Exploring the "Other" subfamily of HECT E3-ligases for therapeutic intervention.

The HECT E3 ligase family regulates key cellular signaling pathways, with its 28 members divided into three subfamilies: NEDD4 subfamily (9 members), HERC subfamily (6 members) and "Other" subfamily (13 members). Here, we focus on the less-explored "Other" subfamily and discuss the recent findings pertaining to their biological roles. The N-terminal regions preceding the conserved HECT domains are significantly diverse in length and sequence composition, and are mostly unstructured, except for short regions that incorporate known substrate-binding domains. In some of the better-characterized "Other" members (e.g., HUWE1, AREL1 and UBE3C), structure analysis shows that the extended region (~ aa 50) adjacent to the HECT domain affects the stability and activity of the protein. The enzymatic activity is also influenced by interactions with different adaptor proteins and inter/intramolecular interactions. Primarily, the "Other" subfamily members assemble atypical ubiquitin linkages, with some cooperating with E3 ligases from the other subfamilies to form branched ubiquitin chains on substrates. Viruses and pathogenic bacteria target and hijack the activities of "Other" subfamily members to evade host immune responses and cause diseases. As such, these HECT E3 ligases have emerged as potential candidates for therapeutic drug development.

Structural insights into a HECT-type E3 ligase AREL1 and its ubiquitination activities in vitro.

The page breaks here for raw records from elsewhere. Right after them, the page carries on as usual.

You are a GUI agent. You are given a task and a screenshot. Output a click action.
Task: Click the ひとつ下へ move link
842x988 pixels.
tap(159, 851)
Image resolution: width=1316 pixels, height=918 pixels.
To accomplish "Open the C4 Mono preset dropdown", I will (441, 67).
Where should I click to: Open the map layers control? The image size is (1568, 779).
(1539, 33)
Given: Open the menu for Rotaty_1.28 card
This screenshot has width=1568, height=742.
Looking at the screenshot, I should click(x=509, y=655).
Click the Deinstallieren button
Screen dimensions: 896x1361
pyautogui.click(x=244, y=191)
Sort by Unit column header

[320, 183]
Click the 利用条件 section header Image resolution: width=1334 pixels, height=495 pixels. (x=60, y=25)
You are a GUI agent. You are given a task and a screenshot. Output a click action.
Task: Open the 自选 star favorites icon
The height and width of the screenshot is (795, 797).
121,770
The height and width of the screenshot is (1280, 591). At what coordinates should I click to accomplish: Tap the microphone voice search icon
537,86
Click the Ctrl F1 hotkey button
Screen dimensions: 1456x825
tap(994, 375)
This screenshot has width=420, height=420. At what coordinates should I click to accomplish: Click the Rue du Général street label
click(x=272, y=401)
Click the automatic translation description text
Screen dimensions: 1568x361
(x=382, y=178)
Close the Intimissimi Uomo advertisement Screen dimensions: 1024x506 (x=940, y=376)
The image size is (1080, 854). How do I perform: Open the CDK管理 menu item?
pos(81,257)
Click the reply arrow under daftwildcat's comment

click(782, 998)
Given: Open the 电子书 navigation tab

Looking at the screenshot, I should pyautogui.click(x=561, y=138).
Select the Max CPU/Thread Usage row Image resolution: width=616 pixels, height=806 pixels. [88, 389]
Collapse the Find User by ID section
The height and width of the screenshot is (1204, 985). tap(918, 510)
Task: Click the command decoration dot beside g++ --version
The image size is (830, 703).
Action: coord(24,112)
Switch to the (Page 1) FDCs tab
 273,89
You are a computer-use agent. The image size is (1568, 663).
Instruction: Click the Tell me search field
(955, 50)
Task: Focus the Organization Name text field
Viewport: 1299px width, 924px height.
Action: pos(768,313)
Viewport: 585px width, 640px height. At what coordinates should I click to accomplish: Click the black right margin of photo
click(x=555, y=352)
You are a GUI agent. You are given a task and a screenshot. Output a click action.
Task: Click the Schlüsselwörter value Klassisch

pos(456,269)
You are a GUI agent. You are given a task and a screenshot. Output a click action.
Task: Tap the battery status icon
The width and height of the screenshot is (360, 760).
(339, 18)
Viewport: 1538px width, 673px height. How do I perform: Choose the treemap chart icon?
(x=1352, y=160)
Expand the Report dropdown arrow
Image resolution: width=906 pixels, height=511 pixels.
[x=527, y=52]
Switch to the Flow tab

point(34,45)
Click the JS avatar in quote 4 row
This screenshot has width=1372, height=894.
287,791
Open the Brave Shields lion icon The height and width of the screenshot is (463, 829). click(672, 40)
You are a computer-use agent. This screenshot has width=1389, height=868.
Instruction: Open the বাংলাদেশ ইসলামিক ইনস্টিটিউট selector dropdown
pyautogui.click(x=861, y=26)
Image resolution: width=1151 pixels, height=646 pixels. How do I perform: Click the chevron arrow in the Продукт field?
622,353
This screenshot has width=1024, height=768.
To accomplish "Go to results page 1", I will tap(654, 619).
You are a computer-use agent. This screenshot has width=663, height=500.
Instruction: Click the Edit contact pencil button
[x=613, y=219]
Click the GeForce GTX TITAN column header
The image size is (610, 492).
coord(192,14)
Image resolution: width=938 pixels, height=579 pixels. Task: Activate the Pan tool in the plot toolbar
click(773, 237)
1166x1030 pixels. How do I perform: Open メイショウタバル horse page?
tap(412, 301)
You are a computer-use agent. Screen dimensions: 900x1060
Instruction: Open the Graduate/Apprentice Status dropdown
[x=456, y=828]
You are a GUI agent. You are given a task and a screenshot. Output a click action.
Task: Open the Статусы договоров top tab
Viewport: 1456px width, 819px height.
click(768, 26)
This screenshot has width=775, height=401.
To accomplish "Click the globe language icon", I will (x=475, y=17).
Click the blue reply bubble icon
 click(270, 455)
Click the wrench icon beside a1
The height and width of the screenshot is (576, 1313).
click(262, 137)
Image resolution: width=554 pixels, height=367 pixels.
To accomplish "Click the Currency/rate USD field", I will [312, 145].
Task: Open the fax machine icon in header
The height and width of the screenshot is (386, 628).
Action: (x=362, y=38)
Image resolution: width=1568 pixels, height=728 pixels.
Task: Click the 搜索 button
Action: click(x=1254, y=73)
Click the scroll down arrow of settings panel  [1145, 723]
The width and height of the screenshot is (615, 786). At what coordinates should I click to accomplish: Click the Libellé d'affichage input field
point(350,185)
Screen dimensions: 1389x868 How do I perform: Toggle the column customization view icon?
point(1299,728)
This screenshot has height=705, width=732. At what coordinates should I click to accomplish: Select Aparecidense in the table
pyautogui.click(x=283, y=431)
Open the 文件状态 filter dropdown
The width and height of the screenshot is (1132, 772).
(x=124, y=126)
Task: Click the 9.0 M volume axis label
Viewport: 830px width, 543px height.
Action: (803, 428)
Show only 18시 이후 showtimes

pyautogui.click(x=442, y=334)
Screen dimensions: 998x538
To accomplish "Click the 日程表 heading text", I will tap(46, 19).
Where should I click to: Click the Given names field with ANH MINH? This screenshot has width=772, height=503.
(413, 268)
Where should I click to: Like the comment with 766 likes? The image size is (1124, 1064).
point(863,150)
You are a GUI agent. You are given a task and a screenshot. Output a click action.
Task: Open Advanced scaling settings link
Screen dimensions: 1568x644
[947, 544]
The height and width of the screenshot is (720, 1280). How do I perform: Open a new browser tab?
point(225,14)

The HECT E3 ligase family comprises three subfamilies: NEDD4 E3 ubiquitin protein ligase (NEDD4), HECT and RLD domain-containing E3 ubiquitin protein ligase (HERC), and "other." Most previous studies have focused on the NEDD4 subfamily. Apoptosis-resistant E3 ligase 1 (AREL1) belongs to "other" subfamily HECT that inhibits apoptosis by ubiquitinating and degrading proapoptotic proteins. Here, we report the crystal structure of the extended HECT domain of AREL1 (amino acids (aa) 436-823) at 2.4 Å resolution and its ubiquitination of the proapoptotic protein second mitochondria-derived activator of caspase (SMAC). We found that the extended HECT domain adopts an inverted, T-shaped, bilobed conformation and harbors an additional loop (aa 567-573) absent in all other HECT members. We also show that the N-terminal extended region (aa 436-482) preceding the HECT domain is indispensable for its stability and activity and that without this region, the HECT domain becomes inactive. AREL1 ubiquitinated SMAC, primarily on Lys62 and Lys191 We solved the crystal structure of the tetrameric form of SMAC to 2.8 Å resolution, revealing the Lys62 and Lys191 locations. The AREL1 HECT domain assembled Lys33-, Lys48-, and Lys63-linked polyubiquitin chains. Moreover, E701A substitution in the AREL1 HECT domain substantially increased its autopolyubiquitination and SMAC ubiquitination activity, whereas deletion of the last three amino acids at the C terminus completely abrogated AREL1 autoubiquitination and reduced SMAC ubiquitination. Finally, an AREL1-specific ubiquitin variant inhibited SMAC ubiquitination in vitro Our findings may assist in the development of AREL1 inhibitors that block its anti-apoptotic activity in cancer.